People’s reliance on the proportional-thinking heuristic is likely to be present for their decisions about eco-tax payment preferences and judgments. For example, by relying on the proportional-thinking heuristic, people are likely to prefer smaller tax increases, while associating larger tax increases to mean proportionally greater benefits or reductions in CO2 emissions. An evidence for this belief comes from the marketing literature. For example, most shoppers believe that higher prices are a sign of greater product quality, and repeated studies have shown that while shopping, people expect more expensive products to be beneficial or better in quality [20,21,22]. A recent evidence of this finding comes from [21], who told their participants that they were drinking five different varieties of wine and disclosed the prices for each as participants drank. In practice, the participants were only consuming three different wines, since two were offered twice: a $5 wine described as costing $5 and $45 and a $90 bottle presented as $90 and $10. (There was also a $35 wine with the accurate price.) People rated identical wines as tasting better when they were priced higher (e.g., $45), and fMRI scans showed greater activity in the brain’s pleasure regions.

According to the proportional-thinking heuristic, given a range of options for eco-tax payments to choose between and due to people’s tendency to avoid the displeasure of paying higher taxes [21], people are likely to prefer an option with the smallest possible tax increase. Indeed, there is some real world evidence to support this expectation. For example, in a large poll conducted in the U.S. (n > 600), only 17% of respondents preferred an increase in carbon taxes [23,24]. Similarly, when the French President Nicolas Sarkozy recently scrapped a planned carbon tax, 69% of respondents endorsed his decision, while only 21% said that it was wrong (n = 948) [25].

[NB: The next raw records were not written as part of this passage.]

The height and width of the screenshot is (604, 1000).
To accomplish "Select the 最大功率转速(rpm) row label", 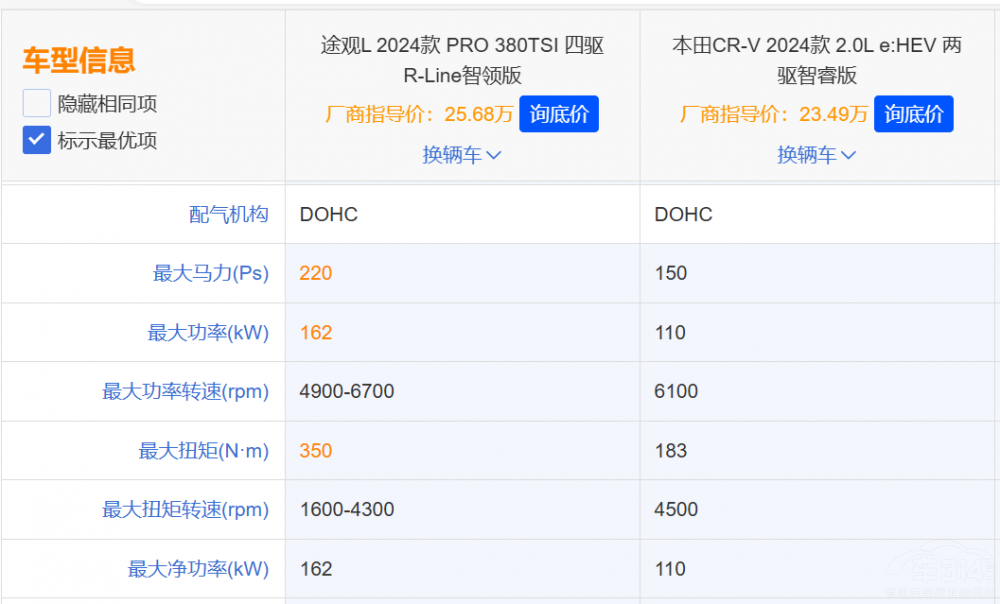I will click(185, 392).
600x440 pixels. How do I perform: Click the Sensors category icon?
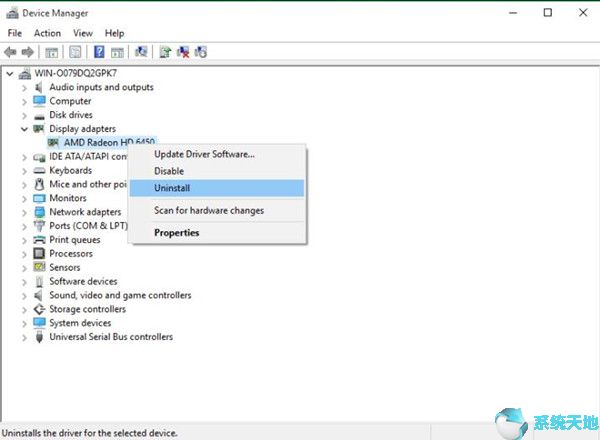[39, 268]
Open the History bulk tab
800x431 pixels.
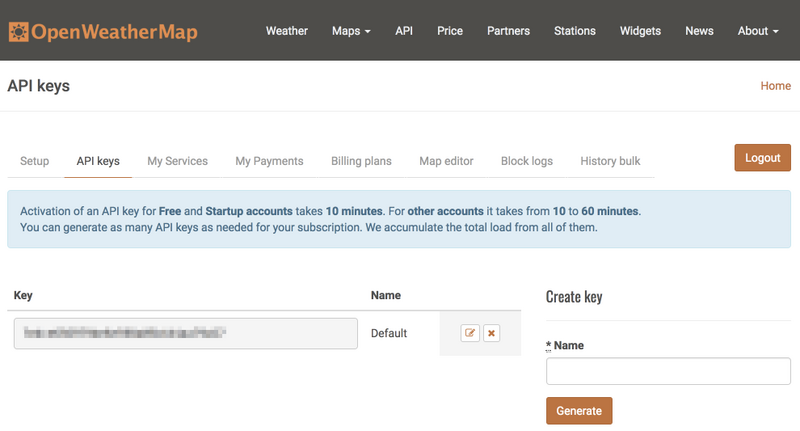610,161
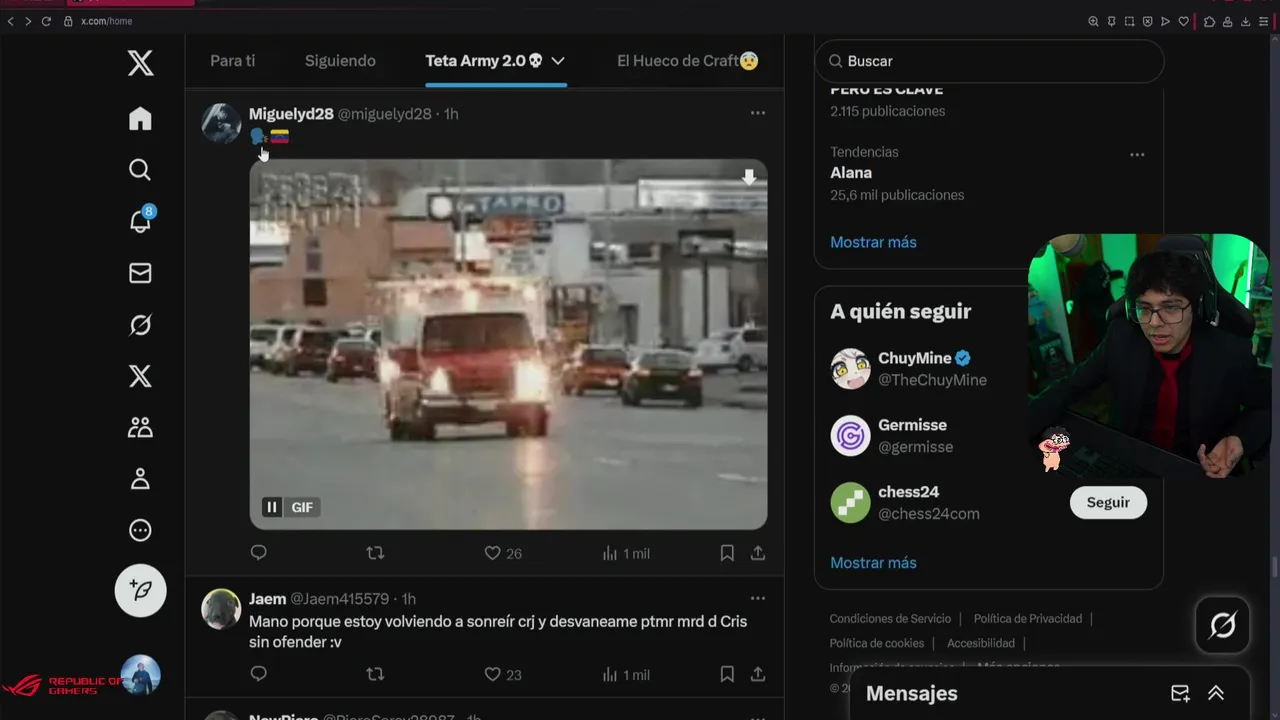The image size is (1280, 720).
Task: Click the compose post feather button
Action: point(140,591)
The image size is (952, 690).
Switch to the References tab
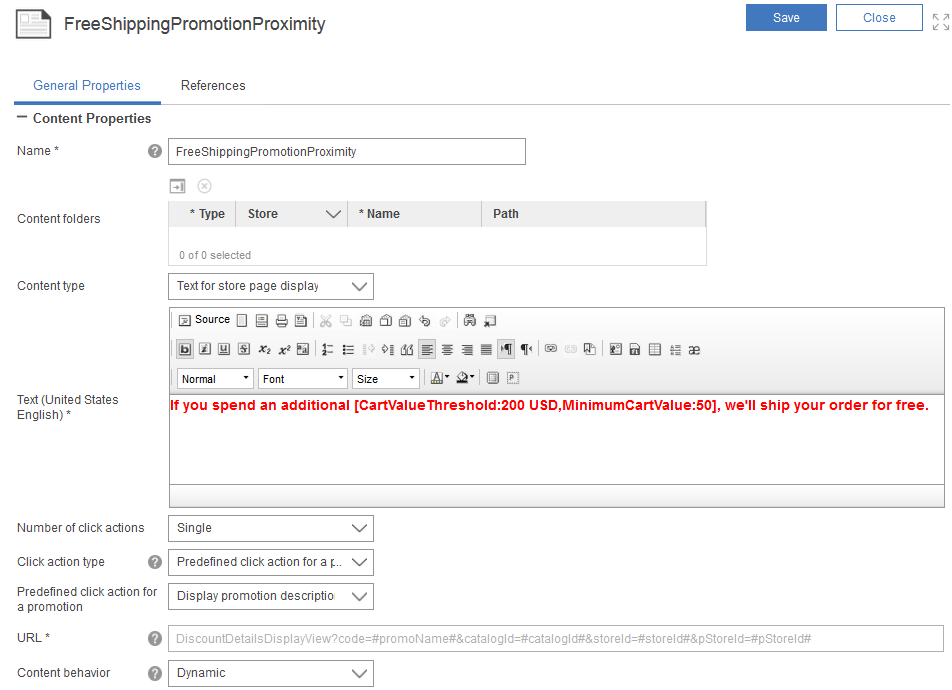[213, 86]
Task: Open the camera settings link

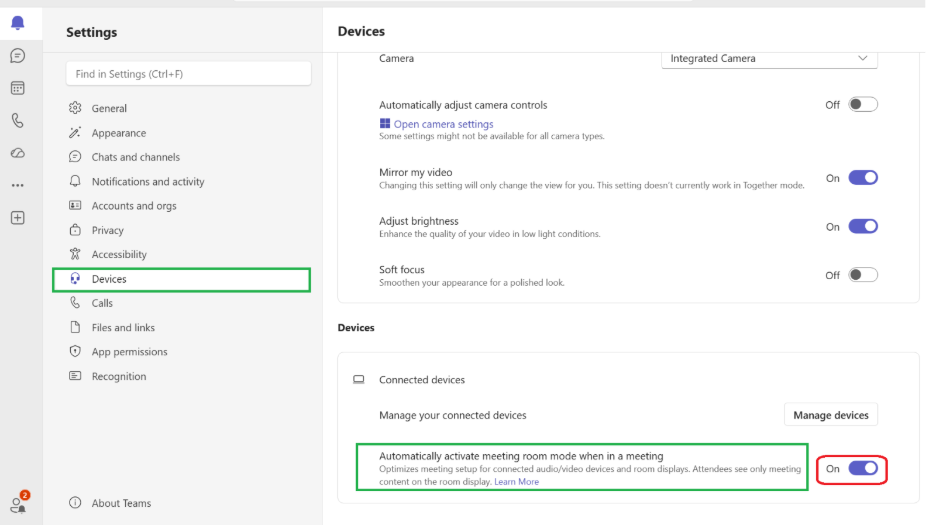Action: point(444,124)
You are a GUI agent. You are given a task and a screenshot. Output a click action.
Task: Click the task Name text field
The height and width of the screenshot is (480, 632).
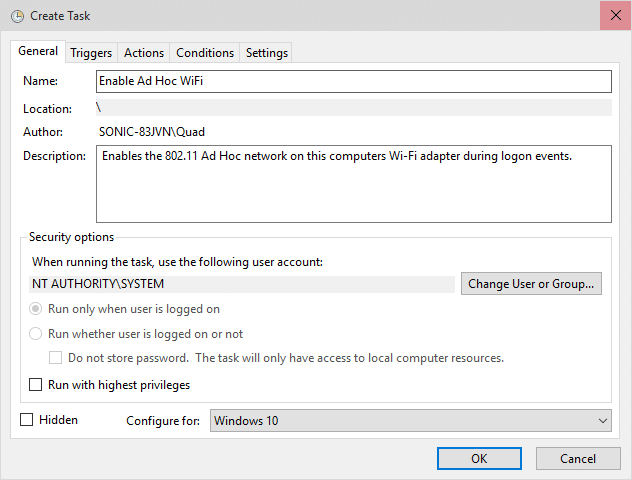tap(353, 81)
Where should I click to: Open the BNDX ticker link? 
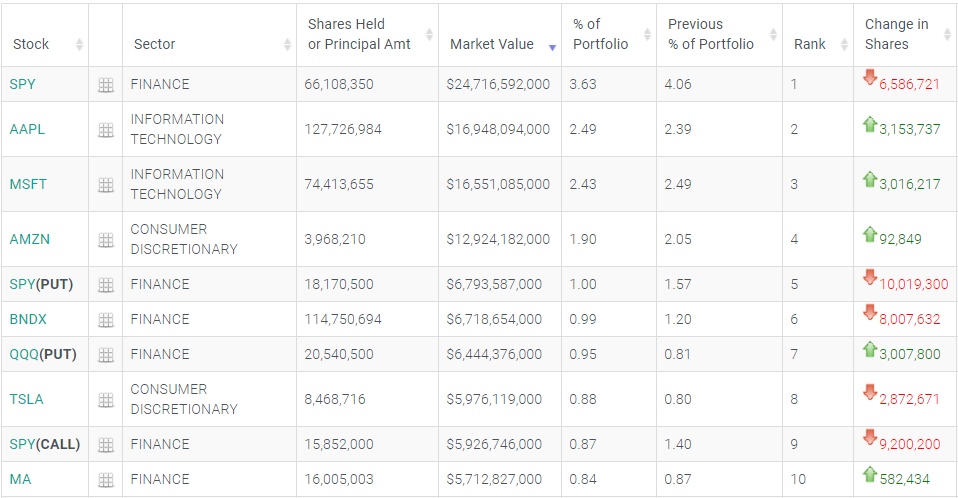[28, 319]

In addition, for eco-tax payments and the corresponding CO2 emission reductions, relying on proportional-thinking means that people believe that larger eco-tax increases will result in proportionally greater CO2 emissions reductions (i.e., benefits) compared to smaller increases. For example, under the 2009 America’s Energy Security Trust Fund Act, a yearly $10/ton increase in carbon tax was believed by Congressmen to result in a proportional 31% reduction in CO2 emissions below their 2005 level. Thus, policymakers, including laypeople, are likely to believe that larger tax increases are also those that result in greater reductions of CO2 emissions.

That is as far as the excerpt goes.